● WHAT IS NEEDED
Of the entries below, return only those lines from the line with "You are a computer-use agent. Viewport: 388px" to the line with "You are a computer-use agent. Screen", exactly, both included.

[Source data]
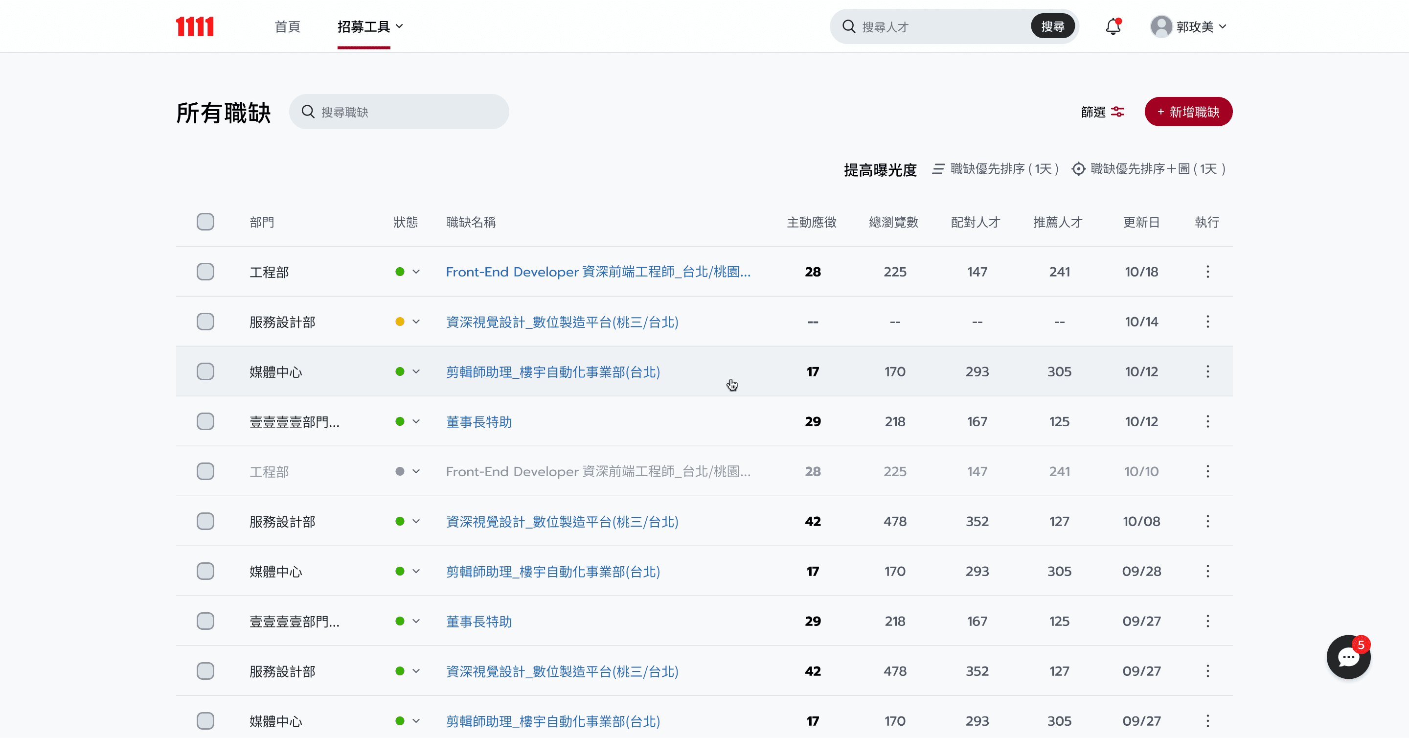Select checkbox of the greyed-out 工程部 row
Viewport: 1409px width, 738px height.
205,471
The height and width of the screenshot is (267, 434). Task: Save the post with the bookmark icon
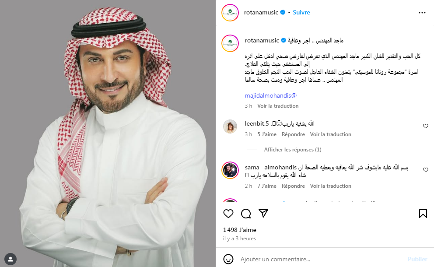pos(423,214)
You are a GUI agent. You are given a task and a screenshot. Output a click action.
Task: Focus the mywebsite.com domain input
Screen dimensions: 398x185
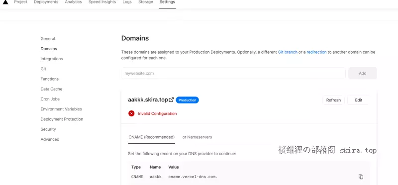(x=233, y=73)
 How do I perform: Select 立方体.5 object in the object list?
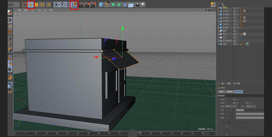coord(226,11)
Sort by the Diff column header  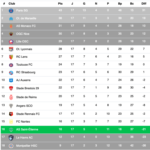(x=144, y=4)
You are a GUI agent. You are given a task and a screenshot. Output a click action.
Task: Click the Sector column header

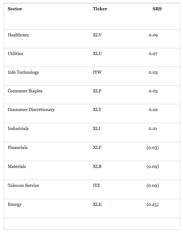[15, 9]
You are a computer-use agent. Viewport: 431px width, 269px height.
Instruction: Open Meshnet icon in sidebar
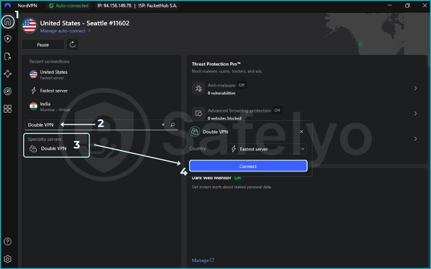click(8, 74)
--
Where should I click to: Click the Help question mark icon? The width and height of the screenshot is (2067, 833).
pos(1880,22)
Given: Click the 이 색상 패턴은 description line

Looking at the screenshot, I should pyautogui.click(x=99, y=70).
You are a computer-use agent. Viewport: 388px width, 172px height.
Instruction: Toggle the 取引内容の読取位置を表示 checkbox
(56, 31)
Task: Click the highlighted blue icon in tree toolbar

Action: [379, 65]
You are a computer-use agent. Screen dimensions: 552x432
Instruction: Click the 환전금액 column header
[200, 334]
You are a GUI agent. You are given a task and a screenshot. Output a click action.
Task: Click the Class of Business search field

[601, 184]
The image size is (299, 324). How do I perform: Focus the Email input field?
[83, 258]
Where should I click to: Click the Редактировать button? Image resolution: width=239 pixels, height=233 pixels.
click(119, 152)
==
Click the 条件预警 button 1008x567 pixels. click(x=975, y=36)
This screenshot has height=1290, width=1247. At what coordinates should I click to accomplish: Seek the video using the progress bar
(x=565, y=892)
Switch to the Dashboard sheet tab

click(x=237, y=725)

● REPLY TO THE EXERCISE
You are a computer-use agent. Viewport: 388px width, 172px height.
Instruction: Toggle the 取引内容の読取位置を表示 checkbox
(56, 31)
Task: Click the highlighted blue icon in tree toolbar

Action: [379, 65]
You are a computer-use agent. Screen dimensions: 552x432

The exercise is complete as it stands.